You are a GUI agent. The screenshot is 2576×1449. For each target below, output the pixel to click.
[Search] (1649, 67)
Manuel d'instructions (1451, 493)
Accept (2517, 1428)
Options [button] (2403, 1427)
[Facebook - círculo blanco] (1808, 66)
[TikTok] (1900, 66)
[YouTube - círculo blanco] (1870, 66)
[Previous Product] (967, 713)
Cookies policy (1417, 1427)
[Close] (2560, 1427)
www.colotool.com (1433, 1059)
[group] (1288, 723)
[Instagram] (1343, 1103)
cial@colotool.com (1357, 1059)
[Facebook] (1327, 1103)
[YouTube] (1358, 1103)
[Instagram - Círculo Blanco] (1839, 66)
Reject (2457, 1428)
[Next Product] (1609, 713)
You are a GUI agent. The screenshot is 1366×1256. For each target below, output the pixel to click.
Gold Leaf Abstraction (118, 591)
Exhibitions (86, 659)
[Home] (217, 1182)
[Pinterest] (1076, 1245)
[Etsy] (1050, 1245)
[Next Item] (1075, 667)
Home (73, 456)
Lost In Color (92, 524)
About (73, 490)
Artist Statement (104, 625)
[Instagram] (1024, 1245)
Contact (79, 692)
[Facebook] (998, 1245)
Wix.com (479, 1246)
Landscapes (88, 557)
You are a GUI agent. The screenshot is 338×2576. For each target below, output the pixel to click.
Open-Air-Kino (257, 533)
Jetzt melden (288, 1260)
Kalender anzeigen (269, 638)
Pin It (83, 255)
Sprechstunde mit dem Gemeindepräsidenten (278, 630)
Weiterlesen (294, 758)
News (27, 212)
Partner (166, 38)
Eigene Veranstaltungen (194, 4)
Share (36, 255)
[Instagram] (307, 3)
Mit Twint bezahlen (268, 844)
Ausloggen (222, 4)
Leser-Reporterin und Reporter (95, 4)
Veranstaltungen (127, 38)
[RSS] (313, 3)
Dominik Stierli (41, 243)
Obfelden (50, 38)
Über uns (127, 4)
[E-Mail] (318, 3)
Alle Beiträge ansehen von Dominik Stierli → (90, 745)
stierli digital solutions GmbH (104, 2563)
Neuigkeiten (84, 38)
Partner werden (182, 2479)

----------

# Task description:
From the line containing "Jetzt melden (288, 1260)" to the last line of the material, please quote every line exactly and only those.

# Response to this task:
Jetzt melden (288, 1260)
Kalender anzeigen (269, 638)
Pin It (83, 255)
Sprechstunde mit dem Gemeindepräsidenten (278, 630)
Weiterlesen (294, 758)
News (27, 212)
Partner (166, 38)
Eigene Veranstaltungen (194, 4)
Share (36, 255)
[Instagram] (307, 3)
Mit Twint bezahlen (268, 844)
Ausloggen (222, 4)
Leser-Reporterin und Reporter (95, 4)
Veranstaltungen (127, 38)
[RSS] (313, 3)
Dominik Stierli (41, 243)
Obfelden (50, 38)
Über uns (127, 4)
[E-Mail] (318, 3)
Alle Beiträge ansehen von Dominik Stierli → (90, 745)
stierli digital solutions GmbH (104, 2563)
Neuigkeiten (84, 38)
Partner werden (182, 2479)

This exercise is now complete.